The Grudziens spent nearly three months documenting all of the stolen items for insurance purposes with help from a retired local paralegal offering free services.

Steve said the movers discovered the truck missing that morning of Jan. 16 from their hotel in Tukwila. It was found almost empty five days later with some family pictures and a few obscurities, such as two table legs and canopy bed knobs left behind.

With the unfortunate news, the couple continued to Sequim in their own truck with a U-Haul trailer carrying some tools, a few pairs of clothes and items too heavy for the moving truck, including the bottom half of a treadmill.

“We’re planning to buy an older, used one, and take the top off and use it with the bottom half,” Steve said.

The moving truck had their most important stuff, he added.

“[Jean] spent a few years getting rid of everything she didn’t want,” Steve said.

“I had talked with other people and they agreed you come to a point where you don’t need anything else,” Jean said.

The couple had retired a few years prior after owning a medical sales distributorship for more than 30 years. Coming to Sequim was “the last great adventure,” Jean said.

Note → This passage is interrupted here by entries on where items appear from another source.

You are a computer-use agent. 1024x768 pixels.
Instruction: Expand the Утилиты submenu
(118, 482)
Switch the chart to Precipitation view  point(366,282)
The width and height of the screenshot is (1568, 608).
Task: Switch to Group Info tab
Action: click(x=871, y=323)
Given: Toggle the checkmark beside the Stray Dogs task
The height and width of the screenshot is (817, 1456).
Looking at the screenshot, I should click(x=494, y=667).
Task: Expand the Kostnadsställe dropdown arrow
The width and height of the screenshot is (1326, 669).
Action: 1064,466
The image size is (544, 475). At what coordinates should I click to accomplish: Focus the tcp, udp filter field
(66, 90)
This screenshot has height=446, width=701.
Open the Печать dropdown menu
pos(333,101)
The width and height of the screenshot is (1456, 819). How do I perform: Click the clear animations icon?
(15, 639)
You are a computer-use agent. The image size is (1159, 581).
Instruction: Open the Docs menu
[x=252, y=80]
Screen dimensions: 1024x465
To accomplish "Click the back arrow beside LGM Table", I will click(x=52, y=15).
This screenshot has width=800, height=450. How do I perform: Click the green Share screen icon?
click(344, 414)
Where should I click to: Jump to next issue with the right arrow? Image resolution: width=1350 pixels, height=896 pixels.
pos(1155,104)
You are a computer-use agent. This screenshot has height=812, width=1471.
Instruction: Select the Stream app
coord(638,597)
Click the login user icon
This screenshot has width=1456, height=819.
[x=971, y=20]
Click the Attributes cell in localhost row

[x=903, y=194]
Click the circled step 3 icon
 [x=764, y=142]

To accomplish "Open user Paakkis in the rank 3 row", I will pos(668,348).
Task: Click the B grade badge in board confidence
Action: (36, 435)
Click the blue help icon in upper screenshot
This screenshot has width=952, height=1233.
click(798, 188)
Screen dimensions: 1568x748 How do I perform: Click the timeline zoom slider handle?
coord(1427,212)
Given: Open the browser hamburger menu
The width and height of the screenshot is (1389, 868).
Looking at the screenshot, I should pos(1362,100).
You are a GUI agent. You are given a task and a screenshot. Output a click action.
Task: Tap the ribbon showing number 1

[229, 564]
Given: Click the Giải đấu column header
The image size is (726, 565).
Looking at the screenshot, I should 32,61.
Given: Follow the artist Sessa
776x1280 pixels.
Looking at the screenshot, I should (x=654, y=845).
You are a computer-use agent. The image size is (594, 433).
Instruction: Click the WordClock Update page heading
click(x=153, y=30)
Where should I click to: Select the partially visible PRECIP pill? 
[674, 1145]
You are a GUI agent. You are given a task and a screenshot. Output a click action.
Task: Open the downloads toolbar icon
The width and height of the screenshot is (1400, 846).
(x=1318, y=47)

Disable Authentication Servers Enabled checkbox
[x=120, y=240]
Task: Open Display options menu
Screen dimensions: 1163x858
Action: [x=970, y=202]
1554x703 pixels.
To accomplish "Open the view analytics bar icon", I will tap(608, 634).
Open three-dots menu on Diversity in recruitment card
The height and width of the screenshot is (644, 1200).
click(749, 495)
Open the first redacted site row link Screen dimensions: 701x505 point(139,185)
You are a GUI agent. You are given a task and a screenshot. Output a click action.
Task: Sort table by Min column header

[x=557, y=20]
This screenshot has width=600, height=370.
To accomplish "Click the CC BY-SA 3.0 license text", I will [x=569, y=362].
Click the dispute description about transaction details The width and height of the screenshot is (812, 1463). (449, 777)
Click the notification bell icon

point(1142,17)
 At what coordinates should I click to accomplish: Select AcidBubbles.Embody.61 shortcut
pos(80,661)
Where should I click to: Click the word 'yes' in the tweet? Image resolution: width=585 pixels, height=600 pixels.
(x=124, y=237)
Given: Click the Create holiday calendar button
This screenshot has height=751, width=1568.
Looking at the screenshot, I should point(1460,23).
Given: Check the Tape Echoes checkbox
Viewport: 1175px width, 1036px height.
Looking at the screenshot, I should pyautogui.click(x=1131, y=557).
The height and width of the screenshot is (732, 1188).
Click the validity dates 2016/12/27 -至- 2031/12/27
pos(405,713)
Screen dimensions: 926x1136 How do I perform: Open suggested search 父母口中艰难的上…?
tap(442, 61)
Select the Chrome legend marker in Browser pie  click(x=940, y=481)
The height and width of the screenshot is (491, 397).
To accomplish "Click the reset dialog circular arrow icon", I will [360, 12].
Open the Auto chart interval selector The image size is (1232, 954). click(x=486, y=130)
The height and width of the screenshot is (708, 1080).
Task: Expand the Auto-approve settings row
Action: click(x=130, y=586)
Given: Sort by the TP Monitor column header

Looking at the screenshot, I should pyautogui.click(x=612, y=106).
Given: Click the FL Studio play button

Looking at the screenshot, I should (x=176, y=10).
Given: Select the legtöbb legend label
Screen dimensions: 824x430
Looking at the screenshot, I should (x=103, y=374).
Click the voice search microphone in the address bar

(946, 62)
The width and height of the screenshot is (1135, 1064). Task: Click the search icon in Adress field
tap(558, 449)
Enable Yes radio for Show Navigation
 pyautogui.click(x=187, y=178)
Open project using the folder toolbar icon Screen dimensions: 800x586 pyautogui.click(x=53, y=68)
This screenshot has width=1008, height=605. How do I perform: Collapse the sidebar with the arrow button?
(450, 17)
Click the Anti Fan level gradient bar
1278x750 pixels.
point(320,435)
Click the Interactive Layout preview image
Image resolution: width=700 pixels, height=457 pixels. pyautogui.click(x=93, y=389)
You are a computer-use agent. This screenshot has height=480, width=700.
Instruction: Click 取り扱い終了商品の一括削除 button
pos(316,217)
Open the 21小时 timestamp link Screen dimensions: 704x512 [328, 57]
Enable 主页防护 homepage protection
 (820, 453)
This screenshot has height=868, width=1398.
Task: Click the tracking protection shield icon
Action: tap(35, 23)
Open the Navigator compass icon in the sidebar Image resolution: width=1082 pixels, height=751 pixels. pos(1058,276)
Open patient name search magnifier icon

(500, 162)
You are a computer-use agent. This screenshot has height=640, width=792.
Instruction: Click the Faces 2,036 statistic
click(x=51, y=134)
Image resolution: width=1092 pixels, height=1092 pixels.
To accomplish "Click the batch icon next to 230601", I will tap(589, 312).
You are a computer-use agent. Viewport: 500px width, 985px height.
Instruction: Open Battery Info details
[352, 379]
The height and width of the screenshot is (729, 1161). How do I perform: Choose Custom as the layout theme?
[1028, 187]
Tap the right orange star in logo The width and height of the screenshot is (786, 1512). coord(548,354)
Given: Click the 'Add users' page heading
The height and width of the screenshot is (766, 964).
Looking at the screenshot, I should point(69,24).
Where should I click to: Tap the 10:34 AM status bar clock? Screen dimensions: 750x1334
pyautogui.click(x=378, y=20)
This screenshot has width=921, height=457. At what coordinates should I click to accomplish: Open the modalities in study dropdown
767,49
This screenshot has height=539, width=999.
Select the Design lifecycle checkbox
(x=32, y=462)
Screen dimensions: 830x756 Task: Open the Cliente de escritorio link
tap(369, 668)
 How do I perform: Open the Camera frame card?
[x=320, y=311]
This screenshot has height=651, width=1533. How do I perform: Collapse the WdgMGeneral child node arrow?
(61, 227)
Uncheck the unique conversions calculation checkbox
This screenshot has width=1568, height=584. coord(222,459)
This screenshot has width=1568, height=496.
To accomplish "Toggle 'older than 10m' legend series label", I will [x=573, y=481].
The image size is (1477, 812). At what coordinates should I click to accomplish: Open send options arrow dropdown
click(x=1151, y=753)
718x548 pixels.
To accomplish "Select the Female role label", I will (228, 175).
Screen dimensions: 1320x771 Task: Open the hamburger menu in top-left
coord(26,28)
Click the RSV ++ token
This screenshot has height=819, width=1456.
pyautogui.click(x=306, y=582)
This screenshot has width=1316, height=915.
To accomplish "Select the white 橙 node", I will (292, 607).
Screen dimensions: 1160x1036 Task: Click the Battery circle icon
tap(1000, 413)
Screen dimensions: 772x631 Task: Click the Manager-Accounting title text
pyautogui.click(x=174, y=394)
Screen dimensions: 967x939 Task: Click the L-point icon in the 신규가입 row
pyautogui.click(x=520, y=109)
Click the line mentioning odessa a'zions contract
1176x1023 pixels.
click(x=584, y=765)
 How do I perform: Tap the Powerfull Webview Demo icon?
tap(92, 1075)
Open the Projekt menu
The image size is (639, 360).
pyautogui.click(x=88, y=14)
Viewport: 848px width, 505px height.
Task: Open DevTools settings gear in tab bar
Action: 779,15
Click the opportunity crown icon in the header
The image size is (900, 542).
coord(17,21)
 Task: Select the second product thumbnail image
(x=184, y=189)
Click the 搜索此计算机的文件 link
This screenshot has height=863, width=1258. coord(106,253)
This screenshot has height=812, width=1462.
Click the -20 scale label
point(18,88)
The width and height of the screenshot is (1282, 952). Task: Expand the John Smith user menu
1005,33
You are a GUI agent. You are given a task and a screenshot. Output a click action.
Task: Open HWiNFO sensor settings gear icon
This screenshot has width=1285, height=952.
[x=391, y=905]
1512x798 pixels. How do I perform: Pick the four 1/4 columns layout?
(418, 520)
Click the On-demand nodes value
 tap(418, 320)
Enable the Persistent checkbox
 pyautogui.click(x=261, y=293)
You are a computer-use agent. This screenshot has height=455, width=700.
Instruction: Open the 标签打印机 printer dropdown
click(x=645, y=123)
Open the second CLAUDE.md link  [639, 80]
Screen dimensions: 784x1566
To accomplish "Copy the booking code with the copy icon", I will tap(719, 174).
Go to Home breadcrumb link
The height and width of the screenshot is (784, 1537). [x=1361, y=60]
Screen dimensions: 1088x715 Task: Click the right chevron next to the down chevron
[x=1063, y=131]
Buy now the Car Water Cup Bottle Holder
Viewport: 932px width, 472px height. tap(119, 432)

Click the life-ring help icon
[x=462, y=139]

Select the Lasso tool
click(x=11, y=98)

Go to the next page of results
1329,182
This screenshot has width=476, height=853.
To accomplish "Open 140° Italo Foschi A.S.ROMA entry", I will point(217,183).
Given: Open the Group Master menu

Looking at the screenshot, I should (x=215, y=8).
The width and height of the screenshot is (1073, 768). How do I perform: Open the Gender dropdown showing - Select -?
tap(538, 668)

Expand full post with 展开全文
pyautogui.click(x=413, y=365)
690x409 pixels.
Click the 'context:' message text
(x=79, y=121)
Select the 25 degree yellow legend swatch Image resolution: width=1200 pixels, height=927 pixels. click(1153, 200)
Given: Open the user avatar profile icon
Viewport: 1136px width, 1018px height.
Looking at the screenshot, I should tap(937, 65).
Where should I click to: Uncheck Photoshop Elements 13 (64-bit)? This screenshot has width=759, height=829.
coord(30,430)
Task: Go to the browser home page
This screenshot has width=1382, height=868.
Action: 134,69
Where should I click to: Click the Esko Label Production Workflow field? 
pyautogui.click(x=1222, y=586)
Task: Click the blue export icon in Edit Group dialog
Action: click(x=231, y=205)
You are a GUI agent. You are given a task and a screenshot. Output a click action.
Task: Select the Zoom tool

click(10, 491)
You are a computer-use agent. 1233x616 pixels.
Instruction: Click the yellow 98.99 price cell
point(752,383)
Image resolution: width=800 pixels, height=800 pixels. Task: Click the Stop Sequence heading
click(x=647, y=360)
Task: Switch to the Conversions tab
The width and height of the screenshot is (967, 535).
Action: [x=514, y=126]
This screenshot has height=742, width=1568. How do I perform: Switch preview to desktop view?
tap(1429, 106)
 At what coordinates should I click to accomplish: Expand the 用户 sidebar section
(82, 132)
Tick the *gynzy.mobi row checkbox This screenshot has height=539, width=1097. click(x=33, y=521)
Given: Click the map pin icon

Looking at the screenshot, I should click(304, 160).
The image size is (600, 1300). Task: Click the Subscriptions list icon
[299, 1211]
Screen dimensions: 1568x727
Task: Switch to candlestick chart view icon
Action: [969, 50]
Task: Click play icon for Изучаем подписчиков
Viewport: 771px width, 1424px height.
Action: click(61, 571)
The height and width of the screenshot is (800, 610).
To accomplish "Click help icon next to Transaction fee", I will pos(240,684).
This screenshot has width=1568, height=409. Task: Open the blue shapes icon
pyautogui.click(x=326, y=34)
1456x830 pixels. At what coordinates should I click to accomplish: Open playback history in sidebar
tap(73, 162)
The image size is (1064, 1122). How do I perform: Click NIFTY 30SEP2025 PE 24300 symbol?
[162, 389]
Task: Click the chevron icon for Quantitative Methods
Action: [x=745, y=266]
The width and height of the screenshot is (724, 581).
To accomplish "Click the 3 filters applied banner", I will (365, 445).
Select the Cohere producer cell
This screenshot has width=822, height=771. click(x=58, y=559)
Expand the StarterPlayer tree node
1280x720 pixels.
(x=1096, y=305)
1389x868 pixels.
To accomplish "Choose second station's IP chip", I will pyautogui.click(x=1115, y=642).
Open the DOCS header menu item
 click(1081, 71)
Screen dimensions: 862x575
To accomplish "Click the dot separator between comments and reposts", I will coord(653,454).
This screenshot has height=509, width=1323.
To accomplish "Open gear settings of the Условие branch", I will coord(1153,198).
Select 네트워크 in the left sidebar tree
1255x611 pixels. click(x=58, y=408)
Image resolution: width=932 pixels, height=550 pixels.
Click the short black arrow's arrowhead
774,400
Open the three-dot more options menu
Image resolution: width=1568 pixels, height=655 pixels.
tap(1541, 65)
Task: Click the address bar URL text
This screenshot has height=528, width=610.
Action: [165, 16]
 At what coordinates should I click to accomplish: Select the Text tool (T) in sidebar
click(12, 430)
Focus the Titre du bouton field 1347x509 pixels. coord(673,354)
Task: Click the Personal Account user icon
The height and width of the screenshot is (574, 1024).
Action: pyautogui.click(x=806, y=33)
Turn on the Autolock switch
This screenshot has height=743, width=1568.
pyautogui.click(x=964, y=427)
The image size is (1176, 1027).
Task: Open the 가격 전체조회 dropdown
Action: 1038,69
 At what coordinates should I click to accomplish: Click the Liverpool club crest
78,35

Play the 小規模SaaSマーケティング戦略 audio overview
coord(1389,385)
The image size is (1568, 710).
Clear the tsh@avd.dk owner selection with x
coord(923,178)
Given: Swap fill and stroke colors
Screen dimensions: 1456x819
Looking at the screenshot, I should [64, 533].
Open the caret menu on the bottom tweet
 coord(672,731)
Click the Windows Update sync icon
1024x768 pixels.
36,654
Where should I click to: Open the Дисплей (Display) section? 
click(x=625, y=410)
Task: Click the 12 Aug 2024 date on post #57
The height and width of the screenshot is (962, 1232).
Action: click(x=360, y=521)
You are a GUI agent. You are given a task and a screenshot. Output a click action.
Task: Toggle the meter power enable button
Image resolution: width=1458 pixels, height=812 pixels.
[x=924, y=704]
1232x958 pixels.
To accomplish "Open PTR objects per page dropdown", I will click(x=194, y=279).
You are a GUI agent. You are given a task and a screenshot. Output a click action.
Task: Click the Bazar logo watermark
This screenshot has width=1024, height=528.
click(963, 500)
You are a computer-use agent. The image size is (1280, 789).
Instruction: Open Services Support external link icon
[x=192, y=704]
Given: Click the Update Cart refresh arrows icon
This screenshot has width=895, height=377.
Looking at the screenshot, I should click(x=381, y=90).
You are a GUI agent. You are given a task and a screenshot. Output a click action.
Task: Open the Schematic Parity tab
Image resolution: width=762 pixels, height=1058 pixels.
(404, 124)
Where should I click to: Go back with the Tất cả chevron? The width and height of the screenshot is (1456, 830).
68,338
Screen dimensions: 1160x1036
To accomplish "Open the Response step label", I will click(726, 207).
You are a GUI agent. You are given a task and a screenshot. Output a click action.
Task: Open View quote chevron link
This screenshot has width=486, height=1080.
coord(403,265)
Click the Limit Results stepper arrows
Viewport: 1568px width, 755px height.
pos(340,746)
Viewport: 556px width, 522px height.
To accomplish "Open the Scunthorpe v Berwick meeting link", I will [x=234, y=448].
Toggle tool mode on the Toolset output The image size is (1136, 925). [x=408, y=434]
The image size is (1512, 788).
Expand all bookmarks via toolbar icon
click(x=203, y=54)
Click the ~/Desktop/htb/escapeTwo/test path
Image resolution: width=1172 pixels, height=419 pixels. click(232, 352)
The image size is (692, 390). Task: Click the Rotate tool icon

They visited family in Sequim last November, and Steve said “they did a great sales job.”

Community concern

One of those family members, Jean’s aunt, who asked to remain anonymous, helped activate her church and friends to help her niece and husband.

Jean’s aunt said in a phone interview word spread through her church, Dungeness Community Church, and “people just responded amazingly” despite being strangers to them.

“You wouldn’t believe how much people furnished their house,” she said.

Jean said when they arrived most staples were there such as inflatable beds, a card table and chairs, kitchen goods and more, and as the week went on so did the giving.

“We have pretty much everything we need,” Jean said.

Her aunt said she and some friends helped her set up some of the items and more and more came in, such as a bed, washer and dryer, vacuum and more.

“It was just really spectacular,” Jean’s aunt said.

“It’s just another great affirmation of what a loving congregation we have and being so generous. They poured out all kinds of love and blessings on people they didn’t know … A lot of people who gave didn’t even know me either.”

Steve said they’ve passed along some of the items to help others too.

One neighbor gave them a tractor and wouldn’t accept payment, so the Grudziens baked her cookies. Another neighbor has offered his workshop to Steve and the new friends worked together on the tractor with Steve saying “his presence has made my life joyful.”

They also received free milk from Dungeness Valley Creamery, a good price on a table and chairs from Around Again, and free flowers from Trader Joe’s in Silverdale, the couple said.

Being in Sequim a few months now, the couple said they find themselves surprised by the kindness and generosity.

“We’re still not believing it all,” Steve said. “We’re not destitute. We were fine all along. The reaction we’ve gotten was far beyond what I would have expected.”

Said Jean, “People in the community have exceeded my expectations. Every time I think about the community, it’s that people are really that nice.

“Really, this isn’t about the belongings, it’s the generosity of the people.”

Steve said it’s refreshing to see people wave, and conversations in the grocery store.

While the theft wasn’t nearby, Jean’s aunt said it was still a shock to locals that someone would wake up one day and everything would be gone.

“It just brings out the best and everyone wants to help,” she said.

Now that insurance elements have been filed, Steve said their next step is returning to Toledo for Jean’s car and his boat before coming back to go fishing.